Tracking down all a client's medical bills after an accident is not always straightforward. Most people know that there is a hospital emergency room bill. Many do not know that there is also a treating physicians bill from the doctor who treated in the emergency room. Sometimes imaging done at a hospital is not included in the hospital bill, but will be charged through a different company. Further compounding problems, sometimes this imaging bill does not cover the bill for the doctor who read the imaging. This creates yet another bill that needs to be tracked down and accounted for.
These surprise bills can cause problems. One can call billing companies, be assured that the bill you have is all there is, and then months later find out that they were wrong. Some of these bills are not sent to the patient for many months after treatment. It is frustrating when they are sent after the client’s personal injury case has already been closed.
What is worse, once these bills arrive, they can have large balances attached to them that the client’s health insurance will not cover. This is called surprise balance billing. You would think hospitals would be upfront about where to find this information. Some try to be, but most hospital billing companies are unaware of what doctors group handles the treating physicians bill for emergency room treatment.

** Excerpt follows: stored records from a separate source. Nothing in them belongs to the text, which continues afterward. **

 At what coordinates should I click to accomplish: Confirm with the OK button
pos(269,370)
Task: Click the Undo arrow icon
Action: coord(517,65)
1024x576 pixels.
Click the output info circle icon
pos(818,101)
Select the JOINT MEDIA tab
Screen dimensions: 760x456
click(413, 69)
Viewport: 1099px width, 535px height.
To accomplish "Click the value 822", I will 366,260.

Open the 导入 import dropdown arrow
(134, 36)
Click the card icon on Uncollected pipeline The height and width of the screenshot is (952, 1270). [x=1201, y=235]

Surprise balance billing occurs when a patient receives a bill for the balance of the cost of treatment after unknowingly receiving care from an out-of-network provider or facility. Nothing like an unexpected medical bill to create even more anxiety. It happens often with car accidents because people do not choose where they will get treatment, so it is often out of network with their health insurance.
A 2020 study found that, "for people in large employer plans, 18% of all emergency visits and 16% of in-network hospital stays had at least one out-of-network charge associated with the care in 2017." That same study cited doctors’ bills associated with emergency room treatment to make up a large portion of those bills.
A new federal law, the No Surprises Act, protects you from:
- emergency out-of-network medical bills, including those from air ambulance providers, and
- out-of-network bills for non-emergency services at an in-network facility.
This law went into effect at the start of 2022. It applies to self-insured health plans offered by employers as well as health insurance companies. A facility (such as a hospital) or a provider (such as a doctor) may not bill you more than your in-network cost sharing amount for emergency services. This is true even if the emergency services you received were at an out-of-network facility or performed by an out-of-network provider.
Under your health plan, you are still responsible for cost sharing amounts that may include copays, coinsurance, and deductibles.
You are also protected when you receive non-emergency services from out-of-network providers at in-network facilities. An out-of-network provider may not bill you more than your in-network co-pay, co-insurance, or deductible for services performed at an in-network facility. You can still consent in advance to receive care from an out-of-network provider in some situations and agree to pay the provider the out-of-network cost sharing amounts.
Despite recent federal laws, transparency of medical bills is problematic. Patients often do not know whether certain procedures will be covered by their health insurance. When in an inpatient setting, such as at an emergency room visit, patients may not have any meaningful choice. This is especially true after a car accident.